2. EXPERIMENTAL PROCEDURE

Machine chose for this investigation is CNC vertical processing machine, has determinations like: Make-LAKSHMI MACHINE WORKS, Control framework FANUC, working range X, Y and Z-hub are 450mm, 350mm and 350mm. Table size is 600×350mm, Positional Accuracy-0.01mm, Repeatability-0.05mm, Power required 15KVA, Range of spindle speed 80-8000 RPM. CNC Milling Machine is appeared in Figure-1. The rod shape forming tool with a hemispherical head (12mm diameter) was clamped into the spindle of the Milling machine. The sheet metal was situated with the upper blank holder, pressed onto the lower blank holder where the straightforward pass on was put on the worktable. In this we consider distinctive parameters like rotation of spindle, axial feed rate, X, Y feed rate. Experimental Setup and Assembly Fixture are appeared in Figures 1 & 2. For directing analysis, we chose parameters are appeared in Table-1. Conical Cups having shape were framed utilizing the part program.

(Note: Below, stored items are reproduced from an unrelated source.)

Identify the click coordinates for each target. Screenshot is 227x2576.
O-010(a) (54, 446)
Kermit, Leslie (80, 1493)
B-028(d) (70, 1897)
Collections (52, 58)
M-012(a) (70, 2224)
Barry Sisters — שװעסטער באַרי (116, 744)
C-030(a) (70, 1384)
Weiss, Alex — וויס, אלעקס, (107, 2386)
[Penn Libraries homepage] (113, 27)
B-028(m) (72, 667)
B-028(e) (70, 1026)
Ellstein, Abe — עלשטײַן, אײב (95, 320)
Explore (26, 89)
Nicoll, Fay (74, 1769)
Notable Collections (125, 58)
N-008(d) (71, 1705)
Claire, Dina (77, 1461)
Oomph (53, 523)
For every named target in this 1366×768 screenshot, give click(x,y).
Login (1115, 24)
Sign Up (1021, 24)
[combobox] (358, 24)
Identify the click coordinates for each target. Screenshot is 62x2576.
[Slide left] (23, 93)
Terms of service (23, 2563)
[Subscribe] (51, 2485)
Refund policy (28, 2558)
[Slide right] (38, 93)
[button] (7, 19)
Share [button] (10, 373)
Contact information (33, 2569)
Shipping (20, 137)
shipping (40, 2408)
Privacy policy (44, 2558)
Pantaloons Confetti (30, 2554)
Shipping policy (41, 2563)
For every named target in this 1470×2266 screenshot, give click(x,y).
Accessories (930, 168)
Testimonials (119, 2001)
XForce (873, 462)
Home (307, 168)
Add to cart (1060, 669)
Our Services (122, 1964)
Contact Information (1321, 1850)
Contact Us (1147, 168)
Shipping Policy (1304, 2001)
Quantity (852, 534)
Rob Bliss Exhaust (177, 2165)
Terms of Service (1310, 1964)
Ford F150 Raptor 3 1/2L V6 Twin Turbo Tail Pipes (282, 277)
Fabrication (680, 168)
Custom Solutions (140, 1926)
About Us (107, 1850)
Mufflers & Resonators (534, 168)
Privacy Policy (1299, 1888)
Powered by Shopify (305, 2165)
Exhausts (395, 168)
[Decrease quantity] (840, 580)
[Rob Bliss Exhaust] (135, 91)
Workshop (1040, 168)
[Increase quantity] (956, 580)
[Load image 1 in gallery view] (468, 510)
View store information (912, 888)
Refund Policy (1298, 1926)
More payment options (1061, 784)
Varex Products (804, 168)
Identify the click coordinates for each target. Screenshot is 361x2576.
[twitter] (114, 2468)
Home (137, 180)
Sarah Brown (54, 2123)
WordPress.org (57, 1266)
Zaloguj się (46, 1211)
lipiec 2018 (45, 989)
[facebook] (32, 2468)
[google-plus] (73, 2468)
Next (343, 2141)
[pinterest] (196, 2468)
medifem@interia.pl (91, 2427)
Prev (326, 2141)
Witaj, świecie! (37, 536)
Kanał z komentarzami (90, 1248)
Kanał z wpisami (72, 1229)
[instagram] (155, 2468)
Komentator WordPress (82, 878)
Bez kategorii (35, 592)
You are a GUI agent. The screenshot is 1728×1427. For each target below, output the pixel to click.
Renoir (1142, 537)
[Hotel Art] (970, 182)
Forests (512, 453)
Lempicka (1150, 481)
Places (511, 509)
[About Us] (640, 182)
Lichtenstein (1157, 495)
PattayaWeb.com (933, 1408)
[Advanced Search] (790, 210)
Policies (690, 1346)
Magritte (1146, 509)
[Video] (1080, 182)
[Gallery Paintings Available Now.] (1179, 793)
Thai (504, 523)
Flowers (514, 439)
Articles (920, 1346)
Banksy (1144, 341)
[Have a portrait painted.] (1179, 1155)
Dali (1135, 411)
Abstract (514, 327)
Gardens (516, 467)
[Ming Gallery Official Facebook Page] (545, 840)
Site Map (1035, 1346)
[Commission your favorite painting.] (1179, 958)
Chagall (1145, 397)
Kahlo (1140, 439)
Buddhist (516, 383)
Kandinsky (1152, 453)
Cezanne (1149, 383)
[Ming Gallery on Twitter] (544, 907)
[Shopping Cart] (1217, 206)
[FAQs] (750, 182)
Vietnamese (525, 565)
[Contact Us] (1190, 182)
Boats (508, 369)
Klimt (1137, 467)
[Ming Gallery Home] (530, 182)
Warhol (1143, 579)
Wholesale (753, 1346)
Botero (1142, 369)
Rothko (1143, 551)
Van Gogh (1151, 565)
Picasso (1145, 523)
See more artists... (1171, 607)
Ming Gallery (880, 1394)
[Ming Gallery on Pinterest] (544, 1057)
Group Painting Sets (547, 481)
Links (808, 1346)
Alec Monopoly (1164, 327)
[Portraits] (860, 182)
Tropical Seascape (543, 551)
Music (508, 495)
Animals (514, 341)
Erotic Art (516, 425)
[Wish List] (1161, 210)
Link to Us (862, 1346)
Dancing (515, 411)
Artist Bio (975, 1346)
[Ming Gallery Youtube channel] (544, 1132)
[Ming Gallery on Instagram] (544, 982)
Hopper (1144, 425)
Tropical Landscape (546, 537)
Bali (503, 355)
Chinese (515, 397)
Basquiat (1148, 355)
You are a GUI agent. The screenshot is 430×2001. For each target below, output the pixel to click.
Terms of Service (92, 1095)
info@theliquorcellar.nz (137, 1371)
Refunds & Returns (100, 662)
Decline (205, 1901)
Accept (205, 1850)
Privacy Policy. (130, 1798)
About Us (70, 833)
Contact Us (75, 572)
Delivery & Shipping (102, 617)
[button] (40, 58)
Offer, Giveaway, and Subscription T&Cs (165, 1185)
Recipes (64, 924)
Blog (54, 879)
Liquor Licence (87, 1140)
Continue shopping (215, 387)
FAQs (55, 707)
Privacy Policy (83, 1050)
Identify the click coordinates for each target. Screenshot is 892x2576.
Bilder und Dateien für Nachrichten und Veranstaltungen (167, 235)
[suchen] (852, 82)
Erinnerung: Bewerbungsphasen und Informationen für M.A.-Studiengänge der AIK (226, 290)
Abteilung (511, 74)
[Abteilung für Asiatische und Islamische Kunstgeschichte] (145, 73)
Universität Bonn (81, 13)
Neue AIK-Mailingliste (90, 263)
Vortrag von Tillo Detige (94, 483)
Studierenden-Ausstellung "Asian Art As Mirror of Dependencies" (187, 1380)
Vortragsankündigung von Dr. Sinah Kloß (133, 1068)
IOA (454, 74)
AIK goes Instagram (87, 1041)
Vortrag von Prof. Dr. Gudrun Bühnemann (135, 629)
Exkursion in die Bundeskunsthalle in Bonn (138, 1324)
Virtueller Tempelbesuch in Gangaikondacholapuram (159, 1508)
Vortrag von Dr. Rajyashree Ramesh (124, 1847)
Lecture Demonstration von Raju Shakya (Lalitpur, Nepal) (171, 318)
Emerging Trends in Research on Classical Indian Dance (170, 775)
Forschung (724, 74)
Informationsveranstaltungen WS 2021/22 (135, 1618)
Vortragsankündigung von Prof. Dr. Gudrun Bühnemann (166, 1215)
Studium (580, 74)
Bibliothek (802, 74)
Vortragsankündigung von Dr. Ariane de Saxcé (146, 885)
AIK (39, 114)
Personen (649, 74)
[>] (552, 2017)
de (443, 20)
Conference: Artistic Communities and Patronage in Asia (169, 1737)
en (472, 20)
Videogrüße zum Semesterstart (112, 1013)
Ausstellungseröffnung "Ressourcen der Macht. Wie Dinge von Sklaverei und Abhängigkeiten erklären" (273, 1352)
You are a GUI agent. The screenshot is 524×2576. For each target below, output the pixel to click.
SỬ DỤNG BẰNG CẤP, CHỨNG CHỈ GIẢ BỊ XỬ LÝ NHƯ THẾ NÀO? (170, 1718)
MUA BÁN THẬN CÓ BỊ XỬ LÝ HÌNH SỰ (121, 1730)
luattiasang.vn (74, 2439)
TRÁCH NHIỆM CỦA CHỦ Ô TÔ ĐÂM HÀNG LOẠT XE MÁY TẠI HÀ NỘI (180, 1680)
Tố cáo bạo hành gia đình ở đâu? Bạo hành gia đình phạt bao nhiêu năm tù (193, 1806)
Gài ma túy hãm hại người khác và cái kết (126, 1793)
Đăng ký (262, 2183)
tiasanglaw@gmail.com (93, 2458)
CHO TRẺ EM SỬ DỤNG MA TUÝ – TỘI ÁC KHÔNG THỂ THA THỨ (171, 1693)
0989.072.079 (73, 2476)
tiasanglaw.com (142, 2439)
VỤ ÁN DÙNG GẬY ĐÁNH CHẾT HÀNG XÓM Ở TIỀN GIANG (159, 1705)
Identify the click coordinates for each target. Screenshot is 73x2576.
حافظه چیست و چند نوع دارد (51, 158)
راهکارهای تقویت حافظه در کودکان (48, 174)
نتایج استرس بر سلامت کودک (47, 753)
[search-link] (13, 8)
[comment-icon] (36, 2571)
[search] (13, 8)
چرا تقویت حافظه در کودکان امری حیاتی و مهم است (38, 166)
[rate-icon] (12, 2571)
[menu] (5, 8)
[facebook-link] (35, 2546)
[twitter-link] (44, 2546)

Figure-1. Experimental setup.

2.1 Design model of fixture

The main function of the fixture was to hold the work piece securely during forming. Forming produces lot of localized stress, hence clamping is important. A metal frame was the clamp. The sheet metal was placed in between the base of the fixture and the clamping plate using steel bolts. Fixture was decided to build with five components. The first component was the base to be bolted. Due to vibrations and forces, it was decided to make it 20 mm thick. The other four components are rectangular bars 42 mm thick which rise up vertically from the base plate and provide a framework for holding the work piece. For designing and making 3D models of the components, software CATIA V5 was used. The fixtures were fabricated as per the requirements of final shapes shown in Figure. The design and fabrication of the tool diameter 8, 10, 12 mm, were made as per the requirements to get conical shape.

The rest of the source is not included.